Large Teams and Object Oriented Programming

Principles are an important thing. However, like any other situation where principles are important, the principles of object oriented programming occasionally require a little extra thought to implement when things get difficult. In particular, as your team grows, a lot of the things that you learn early on in OOP have to be adjusted to the reality of working in a larger team. While this isn’t exactly a compromise of the principles of OOP, it is definitely a learning experience that will deepen your understanding of proper practices, usually after it frustrates the crap out of you.

Like an object model with many different types, the interactions of a large team become more complex in a thoroughly non-linear fashion. Eventually, this complexity will require you to adjust the way you interact with the system, lest the whole thing come grinding to a halt.
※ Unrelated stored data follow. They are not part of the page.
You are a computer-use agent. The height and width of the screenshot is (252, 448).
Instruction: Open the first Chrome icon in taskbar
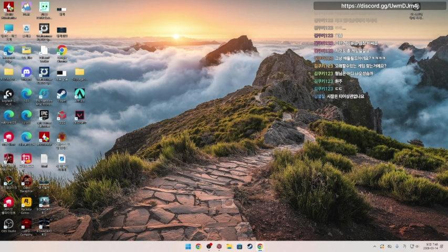pos(199,246)
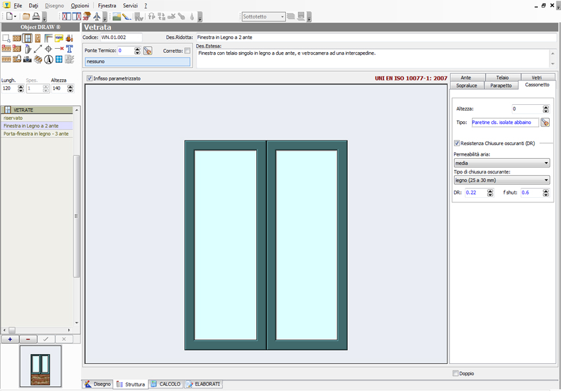The height and width of the screenshot is (391, 561).
Task: Open the Finestra menu
Action: [x=106, y=5]
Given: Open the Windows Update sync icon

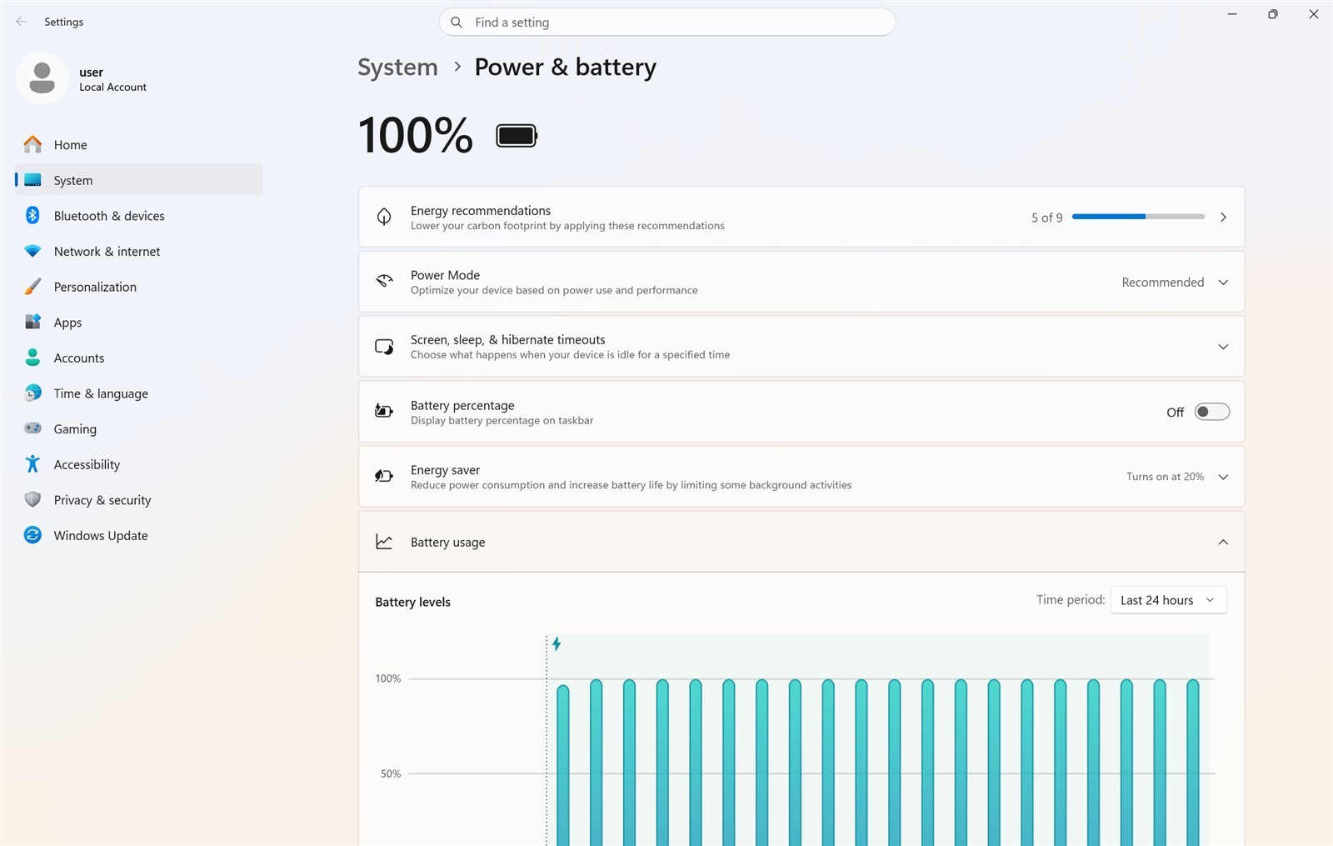Looking at the screenshot, I should [x=32, y=535].
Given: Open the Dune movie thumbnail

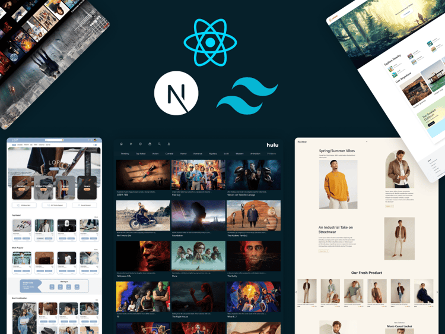Looking at the screenshot, I should click(198, 256).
If you don’t, the resulting stability issues will make it hard to get anything done. For interpersonal interactions, most organizations will divide responsibility among a set of smaller teams to limit the number of challenging interactions. In an OOP codebase, a similar approach is applied, but you’ll find that it doesn’t tend to always work the way you might expect. Managing large teams of people who are working on the same codebase can often result into some interesting problems within the codebase.

OOP can be a useful paradigm when building an application. However, the principles of OOP as taught in a textbook are not necessarily the way things get implemented in messy, real world scenarios. As your team grows, team dynamics and interactions tend to force some changes in how code is written, designed, tested, and managed. While textbooks will teach you general principles in a fairly clear cut manner, the application of those principles in the real world, especially on a larger team, might not be so clear cut.

Episode Breakdown

The basic reasons for team and codebase growth.
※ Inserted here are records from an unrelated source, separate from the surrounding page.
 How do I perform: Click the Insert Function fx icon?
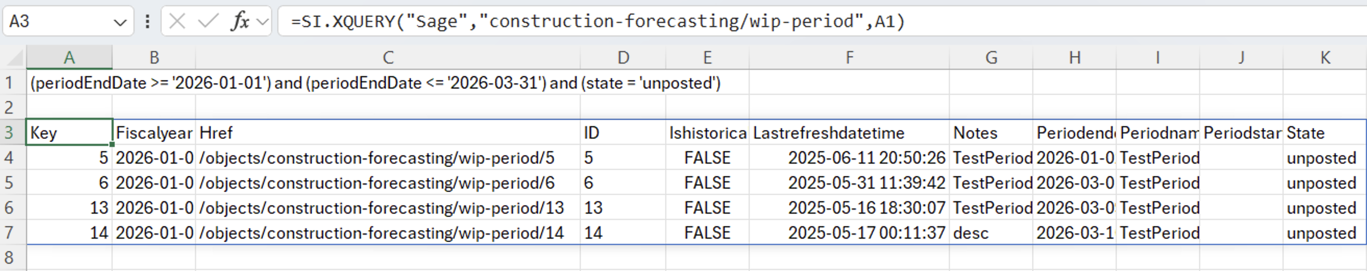click(240, 21)
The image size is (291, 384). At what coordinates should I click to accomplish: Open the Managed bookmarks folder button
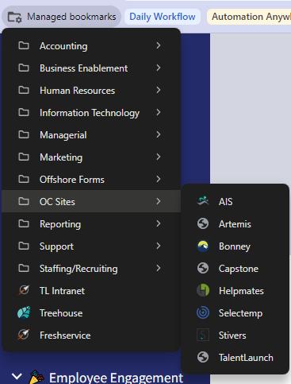(x=62, y=17)
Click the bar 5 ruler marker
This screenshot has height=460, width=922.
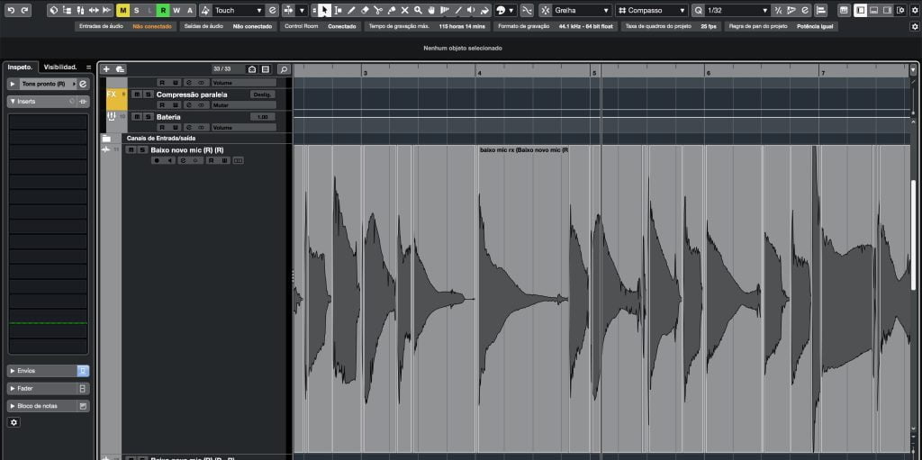click(x=593, y=72)
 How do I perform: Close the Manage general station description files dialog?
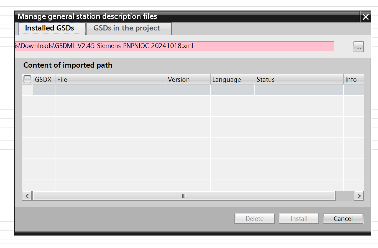click(366, 17)
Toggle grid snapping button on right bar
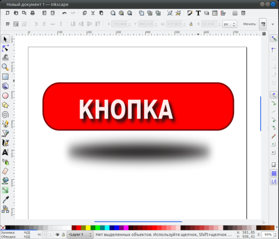279x239 pixels. (274, 173)
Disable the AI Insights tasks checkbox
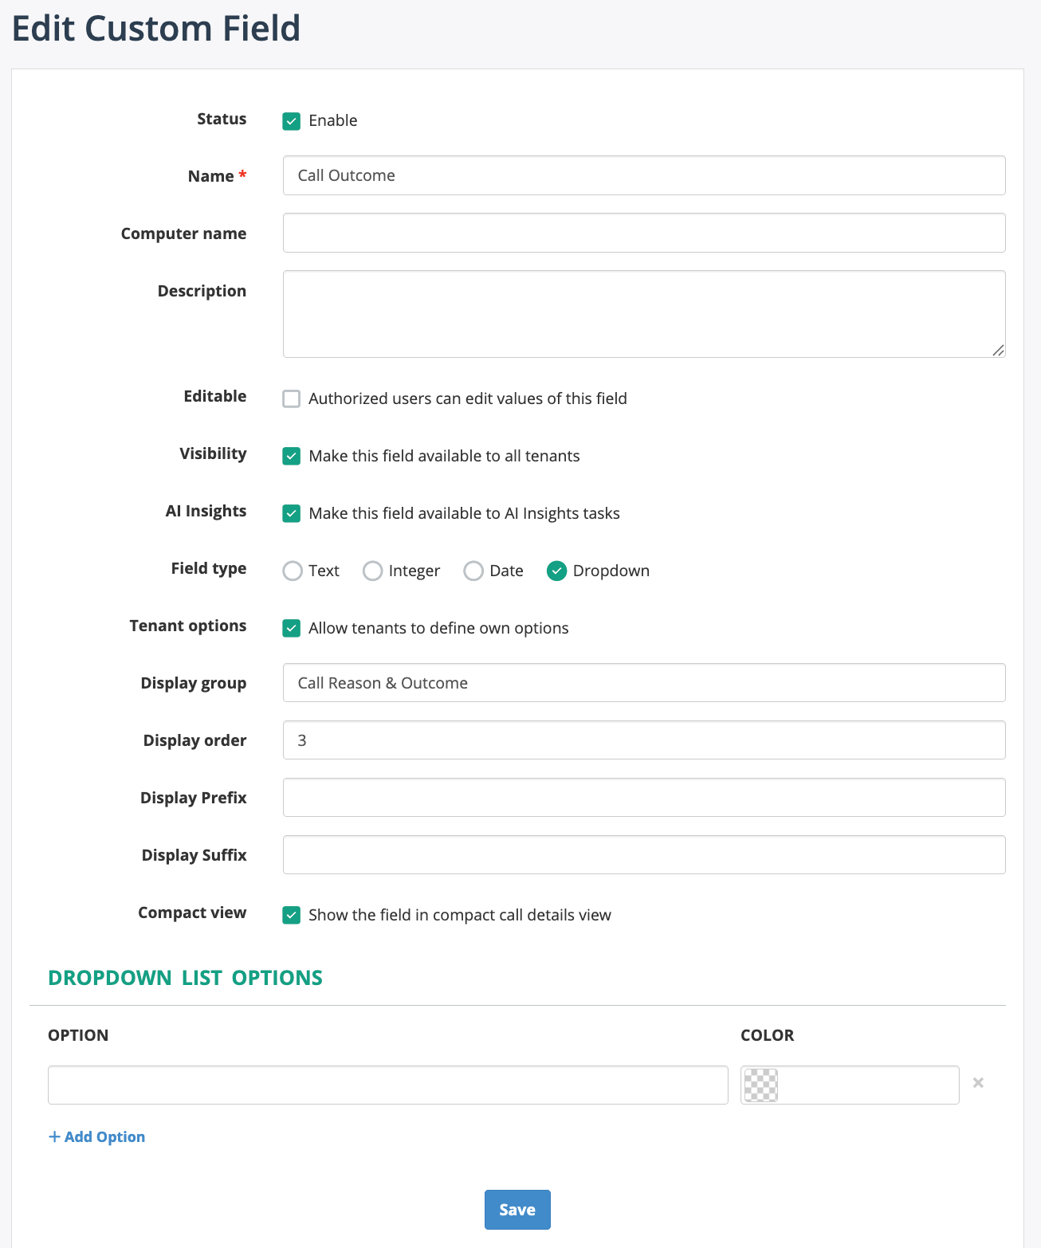 [292, 513]
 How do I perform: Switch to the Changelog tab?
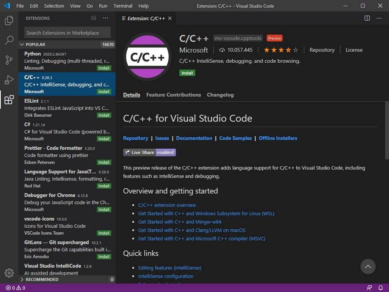tap(220, 95)
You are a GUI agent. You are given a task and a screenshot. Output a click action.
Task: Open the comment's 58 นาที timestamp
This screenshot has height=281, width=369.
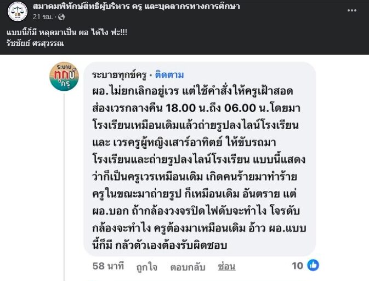pyautogui.click(x=108, y=266)
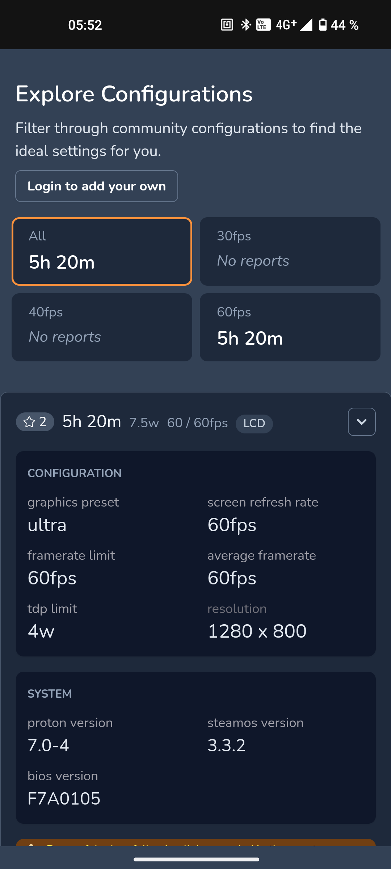Tap the LCD badge

point(254,423)
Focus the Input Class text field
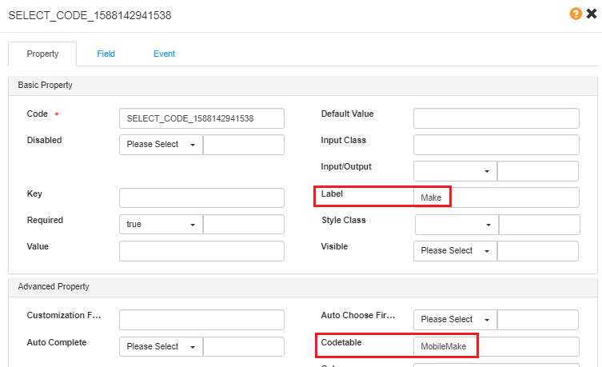Screen dimensions: 602x367 click(x=496, y=145)
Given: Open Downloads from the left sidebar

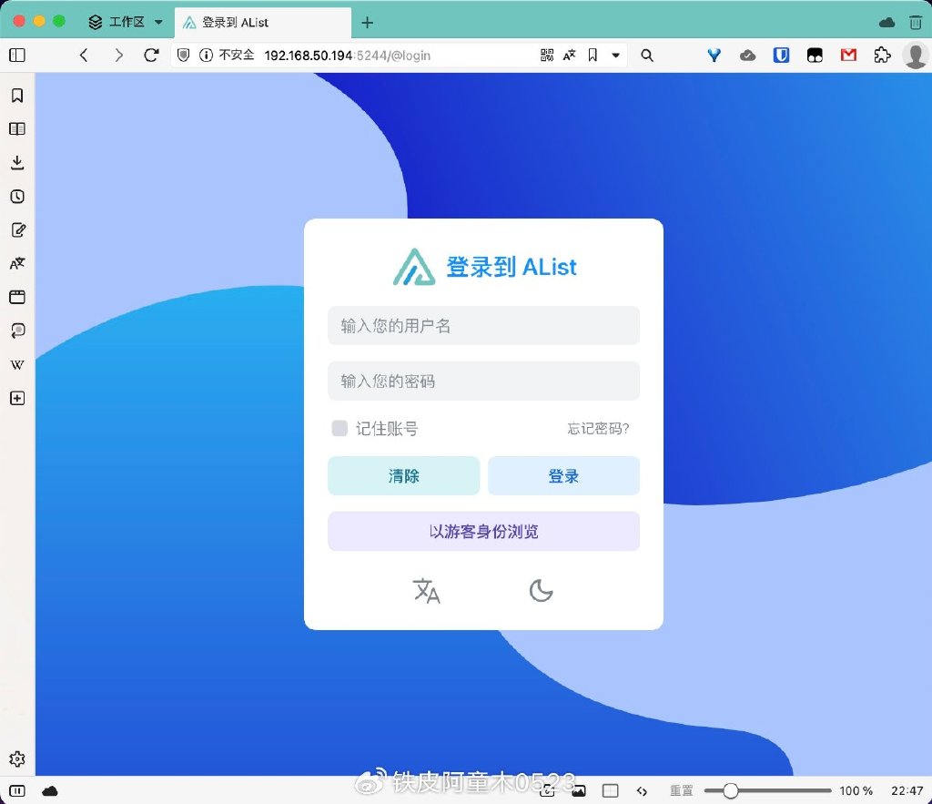Looking at the screenshot, I should [x=16, y=162].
It goes without saying that the reason you tend to see large teams working on large codebases is because there is an economic value in doing so. It’s unlikely that a large team will remain employed very long if that’s not the case. Further, given this economic value, larger teams and codebases have to be able to prove their value regularly, or they are at risk of being cut. This means that deliverables must be met and systems must remain stable. This tends to place schedule and feature set pressure on the team. Complex systems tend to evolve from simple systems over time. This additional complexity is often required to deal with hidden complexity in the real world systems that the code is supposed to address. This added complexity tends to require more and more people to deal with it over time.

YAGNI is often provably false.

YAGNI means “You ain’t gonna need it”. In general, it’s a good rule and suggests that you shouldn’t gold plate your code for future scenarios that you can envision, but which have not yet come into scope. This meshes well with the agile notion that you only build the things you need and that you don’t “borrow trouble from the future”. In larger teams, this can often break down, however, as if something is needed in the near term, it can be harder to tell how soon it will be needed. Worse, if it is needed, large swaths of the team could be blocked from getting their work done if the feature isn’t implemented.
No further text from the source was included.